Struggling to Run Around on the Playground, 9-Year-Old Recieves Startling Diagnosis

Michael Capolongo at the age of 4 was complaining of leg pain when running around the playground with his pre K classmates.

His pediatrician ran some bloodwork including the CPK level. The doctor felt that since he had met all of his milestones he would be fine. The next day the CPK level resulted at 43,000 where the norm was about 200. This indicated major muscle distress. Later genetic testing confirmed Duchenne Muscular Dystrophy, which is the leading fatal genetic childhood disease that affects 1 in 3500 boys. This disease is very progressive and affects all of the muscles in the body and ulltimately the heart.

Boys like Michael usually lose the abilty to walk by the age of 12. Michael is now 9 years old and in 3rd grade. Signs of the disease are present. He has difficulty with steps and running. Michael is under the care of a team of doctors at Kennedy Krieger Institute consisting of a neurologist, pulmonoligist and physical therapist. Michael is on a course of several medications each day as well as daily stretching and physical therapy, hippo therapy, acqua therapy and electrode therpy. He is part of a clinical trial at Johns Hopkins Hospital in Baltimore MD.

To date there is no cure for this disease and it is 100% fatal. Science and medicine are moving in the right direction. Better therapies are now becoming available. The outlook for boys with disease is extremely promising. It will take more hard work, funding and tremendous amount of hope and love to find a cure. We have started a non profit organization called Michaels Cause to raise awareness of this disease and direct all funding to the best medical and scientific research to find better treatments and a future cure for this disease.
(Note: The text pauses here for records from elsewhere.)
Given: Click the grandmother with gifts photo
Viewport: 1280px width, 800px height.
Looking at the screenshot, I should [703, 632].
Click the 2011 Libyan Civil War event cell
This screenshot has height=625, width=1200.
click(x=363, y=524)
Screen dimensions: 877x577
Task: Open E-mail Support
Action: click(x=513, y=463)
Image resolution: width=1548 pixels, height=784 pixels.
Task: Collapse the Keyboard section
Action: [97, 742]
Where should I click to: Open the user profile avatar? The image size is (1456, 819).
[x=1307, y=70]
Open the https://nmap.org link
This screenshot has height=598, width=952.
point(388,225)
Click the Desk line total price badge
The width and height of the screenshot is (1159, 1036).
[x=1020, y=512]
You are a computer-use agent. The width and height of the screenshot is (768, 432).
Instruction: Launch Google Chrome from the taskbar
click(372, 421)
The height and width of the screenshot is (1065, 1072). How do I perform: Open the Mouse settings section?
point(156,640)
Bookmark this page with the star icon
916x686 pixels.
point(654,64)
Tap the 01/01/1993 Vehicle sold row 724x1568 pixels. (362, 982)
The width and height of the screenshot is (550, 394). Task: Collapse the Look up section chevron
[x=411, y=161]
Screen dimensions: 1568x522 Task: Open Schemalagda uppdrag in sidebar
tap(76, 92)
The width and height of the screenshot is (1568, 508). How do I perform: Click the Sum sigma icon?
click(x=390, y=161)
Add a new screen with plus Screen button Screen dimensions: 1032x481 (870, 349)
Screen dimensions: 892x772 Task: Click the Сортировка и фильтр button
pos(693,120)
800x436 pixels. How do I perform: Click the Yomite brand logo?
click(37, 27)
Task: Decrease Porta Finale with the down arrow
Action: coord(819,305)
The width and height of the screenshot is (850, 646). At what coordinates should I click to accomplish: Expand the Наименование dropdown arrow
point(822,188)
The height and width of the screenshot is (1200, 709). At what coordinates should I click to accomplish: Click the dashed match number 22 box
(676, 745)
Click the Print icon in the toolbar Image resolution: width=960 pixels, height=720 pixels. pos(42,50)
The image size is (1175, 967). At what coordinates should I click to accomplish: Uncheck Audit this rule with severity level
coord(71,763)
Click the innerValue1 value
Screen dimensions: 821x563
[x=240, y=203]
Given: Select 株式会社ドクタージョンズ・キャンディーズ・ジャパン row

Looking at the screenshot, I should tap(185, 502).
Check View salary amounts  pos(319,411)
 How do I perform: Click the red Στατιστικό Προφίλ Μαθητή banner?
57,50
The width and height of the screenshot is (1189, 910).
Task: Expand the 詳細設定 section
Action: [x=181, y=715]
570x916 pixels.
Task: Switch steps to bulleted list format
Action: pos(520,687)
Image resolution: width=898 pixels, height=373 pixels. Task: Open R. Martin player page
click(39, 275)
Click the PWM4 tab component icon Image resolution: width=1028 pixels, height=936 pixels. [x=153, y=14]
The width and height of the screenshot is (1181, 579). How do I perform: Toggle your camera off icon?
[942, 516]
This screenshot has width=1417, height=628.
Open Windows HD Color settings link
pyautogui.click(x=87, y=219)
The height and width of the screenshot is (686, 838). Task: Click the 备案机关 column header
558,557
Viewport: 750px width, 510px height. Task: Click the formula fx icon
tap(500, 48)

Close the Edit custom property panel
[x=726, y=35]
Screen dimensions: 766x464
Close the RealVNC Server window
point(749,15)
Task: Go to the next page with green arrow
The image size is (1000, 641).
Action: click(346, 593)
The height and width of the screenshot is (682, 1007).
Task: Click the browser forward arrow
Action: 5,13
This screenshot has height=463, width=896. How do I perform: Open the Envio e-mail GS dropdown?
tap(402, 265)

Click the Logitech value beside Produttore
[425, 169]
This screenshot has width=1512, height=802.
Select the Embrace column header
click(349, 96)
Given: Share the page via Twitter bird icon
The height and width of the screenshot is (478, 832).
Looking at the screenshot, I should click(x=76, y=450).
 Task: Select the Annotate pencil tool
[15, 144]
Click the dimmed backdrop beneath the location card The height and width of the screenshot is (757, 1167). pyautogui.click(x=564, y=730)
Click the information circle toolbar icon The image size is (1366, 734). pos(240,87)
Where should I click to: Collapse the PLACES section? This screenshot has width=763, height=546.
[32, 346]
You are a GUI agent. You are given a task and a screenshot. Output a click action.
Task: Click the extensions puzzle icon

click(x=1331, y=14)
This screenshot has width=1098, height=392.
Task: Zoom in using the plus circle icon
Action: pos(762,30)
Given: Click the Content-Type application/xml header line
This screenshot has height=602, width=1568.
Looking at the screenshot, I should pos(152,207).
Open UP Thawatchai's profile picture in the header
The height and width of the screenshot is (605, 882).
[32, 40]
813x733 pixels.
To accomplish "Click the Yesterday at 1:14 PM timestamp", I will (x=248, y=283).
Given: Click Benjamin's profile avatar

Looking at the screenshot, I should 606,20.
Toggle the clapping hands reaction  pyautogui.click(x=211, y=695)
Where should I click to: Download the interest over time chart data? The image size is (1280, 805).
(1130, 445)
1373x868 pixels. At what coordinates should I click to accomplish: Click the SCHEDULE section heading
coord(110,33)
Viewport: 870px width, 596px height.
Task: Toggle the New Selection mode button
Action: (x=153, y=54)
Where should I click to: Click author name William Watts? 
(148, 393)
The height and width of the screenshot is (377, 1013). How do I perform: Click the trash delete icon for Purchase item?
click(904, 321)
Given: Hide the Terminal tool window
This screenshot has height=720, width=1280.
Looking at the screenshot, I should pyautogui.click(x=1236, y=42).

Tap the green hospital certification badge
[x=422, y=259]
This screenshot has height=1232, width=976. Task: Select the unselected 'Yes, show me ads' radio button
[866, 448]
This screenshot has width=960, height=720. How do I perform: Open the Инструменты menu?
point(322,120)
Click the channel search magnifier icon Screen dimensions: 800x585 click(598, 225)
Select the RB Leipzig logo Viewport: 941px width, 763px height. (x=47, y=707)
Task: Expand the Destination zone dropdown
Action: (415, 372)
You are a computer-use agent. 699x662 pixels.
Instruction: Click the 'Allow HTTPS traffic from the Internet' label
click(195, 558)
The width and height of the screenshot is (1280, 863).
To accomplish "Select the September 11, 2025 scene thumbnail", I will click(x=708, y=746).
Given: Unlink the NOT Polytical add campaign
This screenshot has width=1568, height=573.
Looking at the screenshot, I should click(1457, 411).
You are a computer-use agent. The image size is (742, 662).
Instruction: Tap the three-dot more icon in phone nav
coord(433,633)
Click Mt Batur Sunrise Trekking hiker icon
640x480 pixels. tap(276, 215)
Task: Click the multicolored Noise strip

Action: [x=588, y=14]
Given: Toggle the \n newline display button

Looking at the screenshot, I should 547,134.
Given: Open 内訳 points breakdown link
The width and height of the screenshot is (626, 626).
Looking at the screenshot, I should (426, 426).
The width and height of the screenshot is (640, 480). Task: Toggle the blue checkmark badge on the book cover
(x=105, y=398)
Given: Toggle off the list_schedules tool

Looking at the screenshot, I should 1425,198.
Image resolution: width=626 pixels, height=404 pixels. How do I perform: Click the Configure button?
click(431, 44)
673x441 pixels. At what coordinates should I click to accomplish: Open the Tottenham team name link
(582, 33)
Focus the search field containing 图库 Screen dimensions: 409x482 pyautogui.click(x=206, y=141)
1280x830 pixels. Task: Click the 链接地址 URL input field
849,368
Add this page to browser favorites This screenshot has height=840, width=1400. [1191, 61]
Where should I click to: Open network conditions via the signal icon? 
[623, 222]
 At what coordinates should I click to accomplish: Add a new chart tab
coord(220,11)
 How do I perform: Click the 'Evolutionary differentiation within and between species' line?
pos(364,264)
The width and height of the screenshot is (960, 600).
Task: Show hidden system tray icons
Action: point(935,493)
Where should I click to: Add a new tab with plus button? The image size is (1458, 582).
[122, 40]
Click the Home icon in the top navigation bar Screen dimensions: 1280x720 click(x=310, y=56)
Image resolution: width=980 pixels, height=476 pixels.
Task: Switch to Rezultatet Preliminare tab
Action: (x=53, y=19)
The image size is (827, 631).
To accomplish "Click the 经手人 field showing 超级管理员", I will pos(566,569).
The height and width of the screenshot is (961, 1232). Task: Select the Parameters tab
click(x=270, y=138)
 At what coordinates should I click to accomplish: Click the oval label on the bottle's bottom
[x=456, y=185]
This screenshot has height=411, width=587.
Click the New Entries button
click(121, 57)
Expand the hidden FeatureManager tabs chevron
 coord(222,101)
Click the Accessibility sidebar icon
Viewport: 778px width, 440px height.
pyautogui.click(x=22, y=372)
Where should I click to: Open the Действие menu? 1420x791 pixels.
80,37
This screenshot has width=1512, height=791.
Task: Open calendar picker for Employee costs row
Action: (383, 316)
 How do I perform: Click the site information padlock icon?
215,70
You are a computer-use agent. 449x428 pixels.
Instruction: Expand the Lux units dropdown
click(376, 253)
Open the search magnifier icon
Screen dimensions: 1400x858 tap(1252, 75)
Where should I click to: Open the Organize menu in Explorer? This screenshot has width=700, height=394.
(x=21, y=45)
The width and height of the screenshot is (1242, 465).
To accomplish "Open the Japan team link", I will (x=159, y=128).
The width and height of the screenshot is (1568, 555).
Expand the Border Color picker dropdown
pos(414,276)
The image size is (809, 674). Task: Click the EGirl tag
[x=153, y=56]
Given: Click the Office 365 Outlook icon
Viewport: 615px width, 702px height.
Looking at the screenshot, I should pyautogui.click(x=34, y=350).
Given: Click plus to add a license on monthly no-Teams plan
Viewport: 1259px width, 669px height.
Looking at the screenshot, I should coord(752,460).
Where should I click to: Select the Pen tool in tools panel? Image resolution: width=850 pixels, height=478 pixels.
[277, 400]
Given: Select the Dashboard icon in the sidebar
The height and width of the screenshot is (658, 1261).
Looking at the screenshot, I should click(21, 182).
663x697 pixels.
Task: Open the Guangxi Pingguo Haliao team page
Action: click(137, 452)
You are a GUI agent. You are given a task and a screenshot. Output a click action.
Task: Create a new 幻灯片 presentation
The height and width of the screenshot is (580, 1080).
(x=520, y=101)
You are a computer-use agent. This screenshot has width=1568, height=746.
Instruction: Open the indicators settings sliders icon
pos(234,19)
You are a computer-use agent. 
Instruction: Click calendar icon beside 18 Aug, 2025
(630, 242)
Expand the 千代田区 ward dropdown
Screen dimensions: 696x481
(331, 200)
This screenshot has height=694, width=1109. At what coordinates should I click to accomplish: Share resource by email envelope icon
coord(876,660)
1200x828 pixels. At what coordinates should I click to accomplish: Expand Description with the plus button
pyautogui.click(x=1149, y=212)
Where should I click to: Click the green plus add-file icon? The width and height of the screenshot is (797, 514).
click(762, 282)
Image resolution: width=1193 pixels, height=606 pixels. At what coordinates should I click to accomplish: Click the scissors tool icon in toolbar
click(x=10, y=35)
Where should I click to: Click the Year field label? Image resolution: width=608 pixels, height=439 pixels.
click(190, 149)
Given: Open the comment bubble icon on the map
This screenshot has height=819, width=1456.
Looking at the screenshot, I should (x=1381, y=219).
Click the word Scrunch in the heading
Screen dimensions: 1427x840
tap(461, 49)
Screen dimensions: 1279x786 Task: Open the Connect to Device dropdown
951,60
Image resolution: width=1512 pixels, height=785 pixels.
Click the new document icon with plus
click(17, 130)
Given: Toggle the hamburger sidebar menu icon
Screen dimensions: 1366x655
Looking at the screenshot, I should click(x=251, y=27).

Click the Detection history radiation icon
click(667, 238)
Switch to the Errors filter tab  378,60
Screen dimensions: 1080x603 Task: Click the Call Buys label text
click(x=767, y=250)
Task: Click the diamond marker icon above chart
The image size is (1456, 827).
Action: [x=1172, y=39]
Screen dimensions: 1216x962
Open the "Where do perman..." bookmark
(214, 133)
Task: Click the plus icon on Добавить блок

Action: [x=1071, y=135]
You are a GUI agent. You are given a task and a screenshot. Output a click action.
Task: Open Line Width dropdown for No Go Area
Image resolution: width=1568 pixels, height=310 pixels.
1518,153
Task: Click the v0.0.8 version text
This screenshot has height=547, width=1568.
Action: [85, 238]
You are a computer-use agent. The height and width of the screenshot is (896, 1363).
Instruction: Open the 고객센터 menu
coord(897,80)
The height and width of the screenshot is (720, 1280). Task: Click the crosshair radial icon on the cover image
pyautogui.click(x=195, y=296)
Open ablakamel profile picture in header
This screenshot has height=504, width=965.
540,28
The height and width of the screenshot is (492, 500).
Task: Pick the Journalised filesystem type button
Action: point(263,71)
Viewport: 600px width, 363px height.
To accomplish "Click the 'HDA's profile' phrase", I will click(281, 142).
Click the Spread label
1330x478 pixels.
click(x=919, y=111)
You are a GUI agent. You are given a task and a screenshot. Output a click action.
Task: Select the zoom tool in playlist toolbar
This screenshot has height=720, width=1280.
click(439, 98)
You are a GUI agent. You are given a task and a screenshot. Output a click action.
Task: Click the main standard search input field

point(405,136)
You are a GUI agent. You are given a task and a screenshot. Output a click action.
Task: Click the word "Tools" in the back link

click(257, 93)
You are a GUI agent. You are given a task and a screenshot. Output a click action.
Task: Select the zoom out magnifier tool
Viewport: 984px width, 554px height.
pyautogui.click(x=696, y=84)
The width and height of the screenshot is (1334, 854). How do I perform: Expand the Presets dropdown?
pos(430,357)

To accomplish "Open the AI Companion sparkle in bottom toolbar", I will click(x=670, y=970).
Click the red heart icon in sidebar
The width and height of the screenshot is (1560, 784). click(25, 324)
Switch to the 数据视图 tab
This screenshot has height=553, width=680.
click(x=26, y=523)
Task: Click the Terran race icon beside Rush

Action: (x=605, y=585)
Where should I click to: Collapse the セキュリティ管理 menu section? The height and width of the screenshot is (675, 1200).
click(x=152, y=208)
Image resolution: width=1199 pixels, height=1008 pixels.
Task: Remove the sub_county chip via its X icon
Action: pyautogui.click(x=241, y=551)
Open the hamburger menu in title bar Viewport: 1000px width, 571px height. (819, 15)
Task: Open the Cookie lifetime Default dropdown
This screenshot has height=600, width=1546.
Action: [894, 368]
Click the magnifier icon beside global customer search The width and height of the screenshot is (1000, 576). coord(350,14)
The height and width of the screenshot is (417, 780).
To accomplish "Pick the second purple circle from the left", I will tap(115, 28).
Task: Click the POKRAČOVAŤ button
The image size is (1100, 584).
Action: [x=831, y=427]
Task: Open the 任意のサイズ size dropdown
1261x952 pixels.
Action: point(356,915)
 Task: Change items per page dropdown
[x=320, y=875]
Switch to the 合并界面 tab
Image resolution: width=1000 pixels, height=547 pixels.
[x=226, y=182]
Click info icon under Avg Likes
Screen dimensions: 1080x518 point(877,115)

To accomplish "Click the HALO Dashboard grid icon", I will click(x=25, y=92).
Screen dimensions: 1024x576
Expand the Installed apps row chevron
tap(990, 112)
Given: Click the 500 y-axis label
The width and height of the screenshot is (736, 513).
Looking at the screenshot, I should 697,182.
About Duchenne Muscular Dystrophy (DMD)

Duchenne Muscular Dystrophy is a genetic disorder that involves rapidly worsening muscle weakness. It is a recessive x-linked (passes mother to son) form of muscular dystrophy. It results in muscle degeneration, difficulty walking, breathing and ultimately death. 1 in 3,500 boys are affected worldwide. The disorder is formed by a mutation in the dystrophin gene. One-third of all cases of Duchenne are the result of a spontaneous mutation, which means this could happen to anyone. Symptoms usually appear in male children by age 5. Progressive muscle weakness is first observed in the legs and pelvis, eventually leading to the arms, neck and other areas. Symptoms include pseudohypertrophy (enlargement of calf and deltoid muscles), low endurance, difficulty with stairs, getting up from the floor, running and standing unaided at times. As the disease progresses muscle is turned into fat or fibrosis. By age 10 braces may be required to aid walking and by 12 years usually wheelchair dependant. Later symptoms can include scoliosis and eventual paralysis. Intellectual impairment may be involved but does not progress with time. The average life expectancy for patients afflicted with this horrific disease is late teens to mid twenties due to complications of respiratory and/or cardiac function. This disease has a 100% fatality rate.